As the dust settles on the party conferences and we prepare for a long winter that will be dominated by Brexit, it’s worth stepping back and reflecting on the specific challenges facing the UK labour market.

Some markets are still not working in the interests of ordinary people. Employment is up, but too many people haven’t had a decent pay rise. The deficit is down, but achieving that has been painful. And our economy is growing, but some communities have been left behind. This is why some people still feel that our economy isn’t working for them.

These were the words of the Prime Minister this week – although with the psychodrama of Brexit, the 'end of austerity' and the Abba dancing, they were easy to miss. It’s an analysis that’s hard to argue with and, if you squint a bit, a frontbencher from any of the main parties could have said similar during the last five or so years. However, beneath these words, there is a growing consensus around the challenges facing the UK labour market.  I would argue that we have three – around productivity, polarisation and participation.

First, on productivity. As the Prime Minister has said, the recovery in headline employment since 2011 has surpassed all expectations. But, low growth and weak productivity has seen, on some measures, the most prolonged period of pay stagnation since the Napoleonic wars. As a consequence, one in four workers is low paid, and one in four of these has been stuck in low pay for a decade or more. This low pay has contributed to significant impacts on incomes and, in turn, on poverty, exacerbated by unprecedented cuts in welfare benefits (which will get worse as Universal Credit rolls out) and by high inflation. For the first time in generations, most of those now living in poverty are in households where someone works. Raising minimum wages is welcome, but won’t be enough on its own to sustainably improve incomes for the lowest paid.

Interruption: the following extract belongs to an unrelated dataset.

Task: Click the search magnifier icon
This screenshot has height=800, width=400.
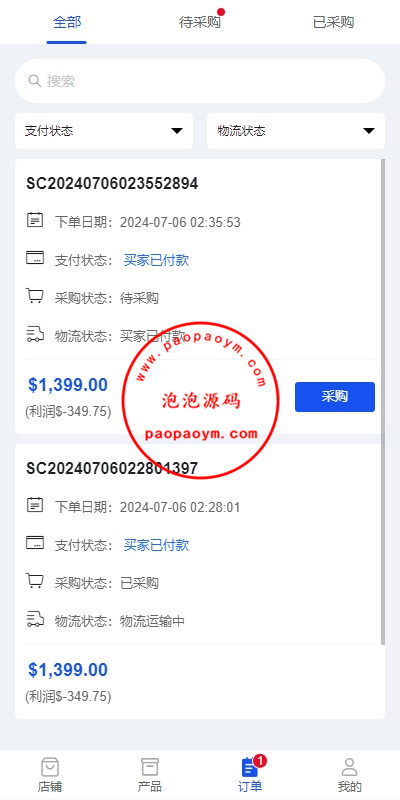Action: tap(35, 81)
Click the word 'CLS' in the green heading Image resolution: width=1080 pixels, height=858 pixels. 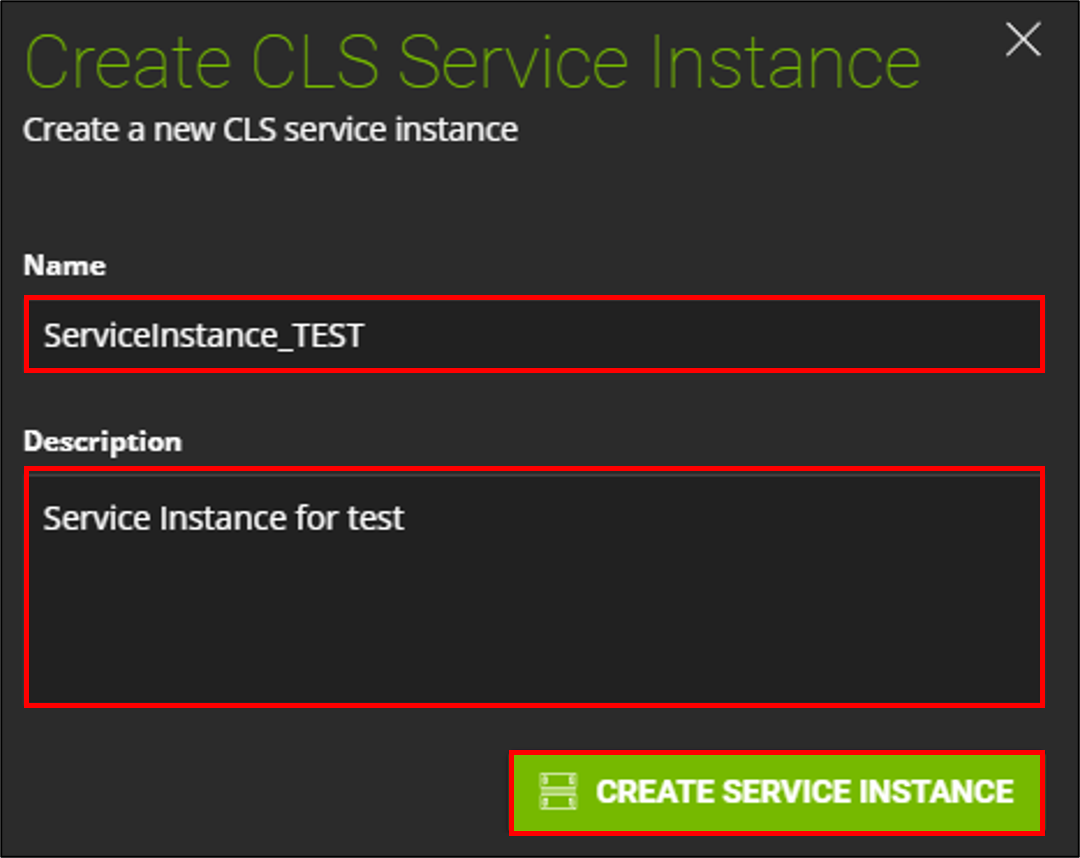pos(315,63)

Second, and linked to this, is polarisation. Again, the drivers for this have been diverse (global trade, technology, workplace relations, the recession) but the consequences are clear – with now nearly four million people in insecure employment and within this 1.4 million people in temporary or part-time jobs who want permanent or full-time work. And looking ahead, while the ‘rise of the robots’ is often overstated, even the most considered estimates suggest that one in ten jobs in the UK is at risk of replacement and one in four workers may see significant change in their role. The same OECD study suggests that impacts will be most keenly felt in lower-skilled work, so increasing the risks of polarisation.

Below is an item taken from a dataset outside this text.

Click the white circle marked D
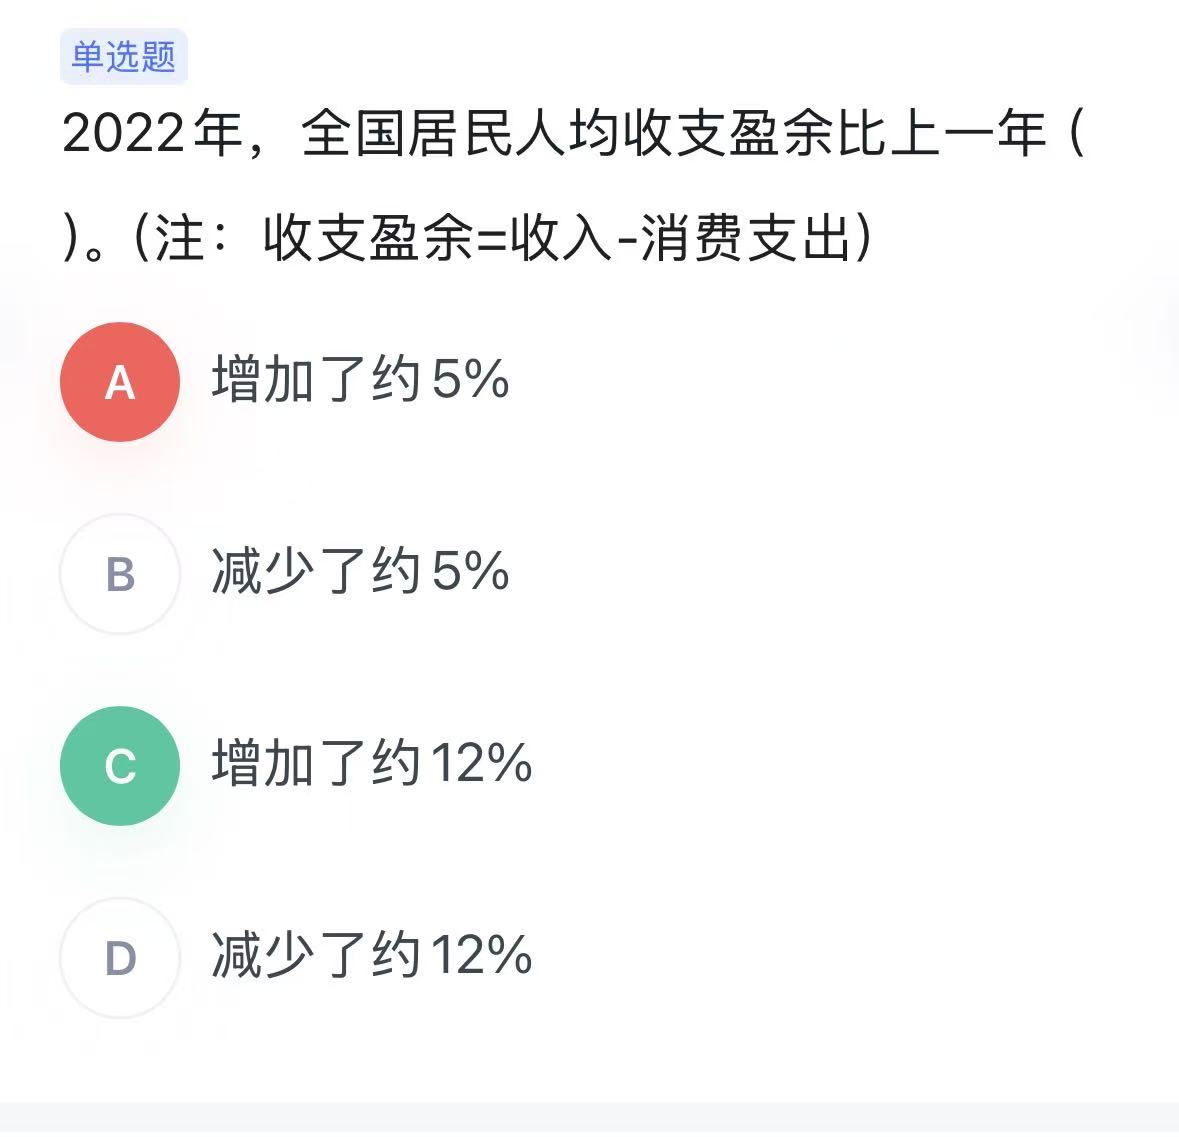Image resolution: width=1179 pixels, height=1137 pixels. [x=120, y=959]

Third, we still face challenges around labour market participation. High employment is not full employment. For example one in five adults is disabled, yet disabled people are twice as likely to be out of work as those without an impairment. On ageing, despite older people now making up one third of the workforce, almost one million people aged over 50 are out of work and want to work. On ethnicity, unemployment is twice as high among black people, Pakistani and Bangladeshi people, and those who identify as mixed as it is for white people. The government has set ambitions in all of these areas, but is less clear on how these will be achieved.

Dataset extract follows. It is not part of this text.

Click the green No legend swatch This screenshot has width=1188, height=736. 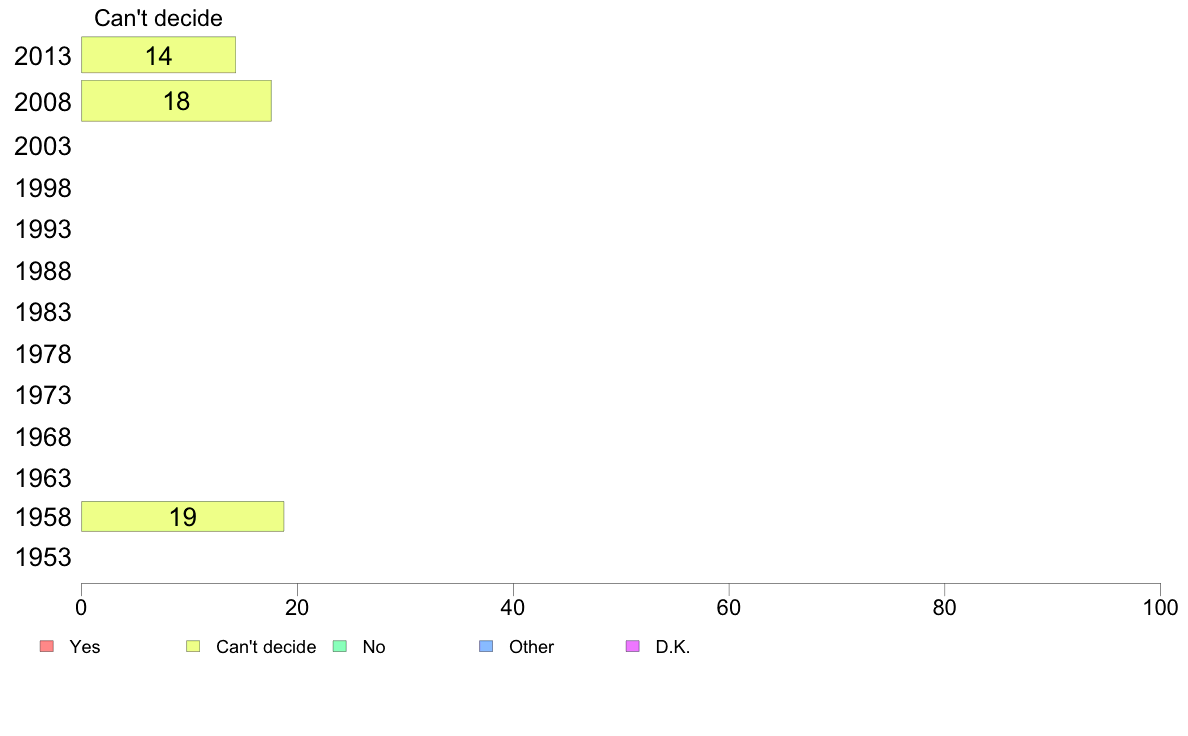click(340, 647)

Of course it’s easier to say what’s wrong with things than to work out what to do about it. So, where do we start? This is still my first week as Director at IES, but it’s already clear to me – from the work that we’ve done and the expertise and passion of our staff – that these are areas where we have made a difference and will go further still.

On pay and productivity, we’re currently pulling together evidence and practice from across Europe on employer-based approaches to support pay and progression for disadvantaged groups, funded by the JPMorgan Chase Foundation. We have reviewed, on behalf of the Equality and Human Rights Commission, what works in tackling gender, disability and ethnicity pay gaps; we’ve developed a resource hub on gender pay with case studies, reports and advice; and we’ve worked extensively with individual employers and through our HR Network to advise and support on how pay policy and HR practice can support progression (see, for example, this blog).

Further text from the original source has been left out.